そういえば克樹のやつ、来た来たって言ってなかったっけ。
「俺が誘ったんだよ。日曜日に隼斗と遊ぶって言ったら、星乃も来たいって言うから。」
何勝手に誘ってるんだよ。
だからペラペラ喋るなって言ってんだよ。って言ってないけど、心の中では言ったんだよ。
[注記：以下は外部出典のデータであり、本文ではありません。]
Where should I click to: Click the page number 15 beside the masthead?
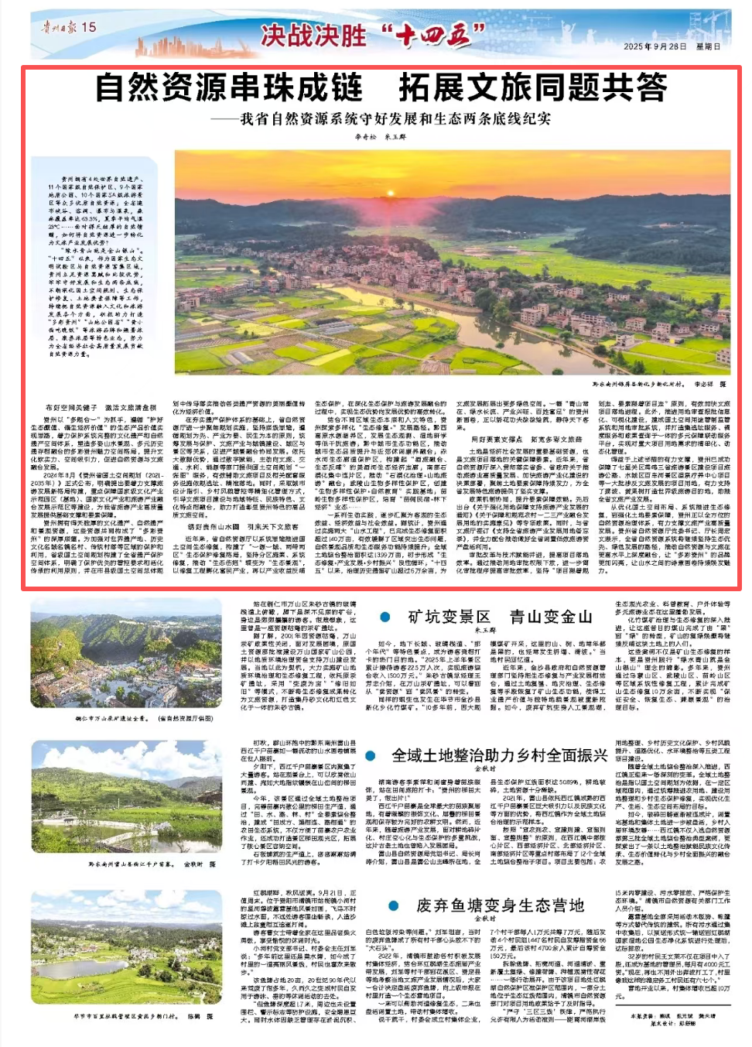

「この辺りのこと全然知らないからさ。本当は一人で探検しようと思ってたんだけど…」
「だったら一人で探検したらどうですか?」
「おい、隼斗。いくらなんでも可哀想だろ。」
可哀想?
元々こいつは一人で行動しようとしてたんだ。
お前が勝手に誘ったんだろうが。
「佐野くんってもしかして、あまのじゃく?」
「…え?」
あま…なんだって?
「ひねくれてるからさ。もっと素直になればいいのに。」
カッチーン。
「俺は素直に思ったことを言ってるだけだ!何で休日までお前と会わなきゃいけないんだ!」
「隼斗!お前言い過ぎ。」
大体お前がこいつを呼ばなきゃ良かったんだ。
こいつが来なけりゃ時間に遅れることも無かったんだ。
俺もこんなにイライラなんてしてねぇ。
「なんか…ごめんね。私のせいで…。」
そうだよ。
やっと気が付いたか。
「せっかくの二人の時間、邪魔してごめんね。千葉くん、誘ってくれてありがとう。」
「あ、星乃…」
じゃあな。星乃雫。
俺は悪いとは思わないぜ。
「隼斗。お前なぁ…」
「俺は、お前と二人で遊ぶって約束したんだ。そこにあいつは含まれてねぇ。」
俺は間違ってねぇ。
だってそうだろ。
お前だって、お店でポテトとチーズバーガー頼んで、出て来たのが生姜焼き定食だったら怒るだろ。
いや…今の例えはなしだ。
「あいつと遊びたいんだったら俺は帰るぜ。」
せっかくの休みだってのに、むかむかする。
「隼斗。星乃はお前が来るって聞いたから、楽しみにして来たんだぞ。少しは星乃の気持ちも考えてやれよ。」
そういうお前は俺の気持ち考えてんのかよ。
って…これじゃあキリがねぇ。
お互い頑固なのは変わらないな。
「わかったよ。今回だけだからな。」
なんで俺が折れなきゃいけないんだよ。
むかつく。
けど…ちょっと言い過ぎたか。
「よかった。俺、星乃呼んでくるよ!」
あいつ、嬉しそうだな。
まぁいいや。
イライラしてても楽しくねぇや。
俺はこの一年間、楽しまなきゃならない。
こんな小さいことで、いちいちムカついてるのも勿体ねぇ。
…ん?
なんか、あいつも似たようなこと、言ってなかったっけ。
「隼斗ー!行くぞー!」
まぁいいや。忘れた。
「佐野くん。さっきはごめんね。」
なんで謝るんだよ。
言い過ぎたのは俺の方だし。
いや、でも元々はこいつのせいで…
いや、そもそも克樹が勝手に誘ったからこんな事になったのか?
あー、もうめんどくさい。
「いいよ別に。そこまで気にしてねぇ。」
気にしたところで、むかつくだけだ。
「よかった。ありがとう。」
「さて、なんか食べに行きますか!」
「あー…ならハンバーガー食いてえ。ハンバーガーのこと考えてたら、食いたくなった。」
「お前いつハンバーガーの事考えてたんだよ」
「さっきだよさっき!いいから行くぞ。」
そういえば昔もこうやって三人でハンバーガー食いに行ったっけ。
俺と、克樹と杉原の三人で…。
克樹、俺が杉原の事好きだったって知ってたのかな。
それとも、克樹も杉原のこと…。
そういえば、その時も克樹が勝手に杉原のこと連れてきてたっけ。
でも、あの時は嬉しかったな。
それと、凄く緊張してた。
今とは大違いだ。
「佐野くんのおすすめはなに?」
「おすすめ?んーと…チーズバーガーかな。」
「こいつチーズバーガーしか食わないから。」
「いいだろ別に。それが一番美味いんだよ。」
「そうなんだぁ。じゃあ私も同じのにしようかな!」
「あそこのチーズバーガーは最高に美味いんだよ!チーズの絶妙なとろけ具合と、肉厚でジューシーなパティがベストマッチしてて…」
「あはは。なんか宣伝してるみたい。」
めっちゃ笑ってる。
そんなに面白かったのかな。
「隼斗はあそこの常連客だもんな!中学の頃、よく行ってたなぁ。」
たしかに、ほぼ毎日のように通ってた。
けど、どんなに美味しい食べ物だって、
毎日食べてたら飽きるものだ。
それでも俺が、そこに通い続けてたのは、
そこに通う、杉原に会いに行く為だったんだ。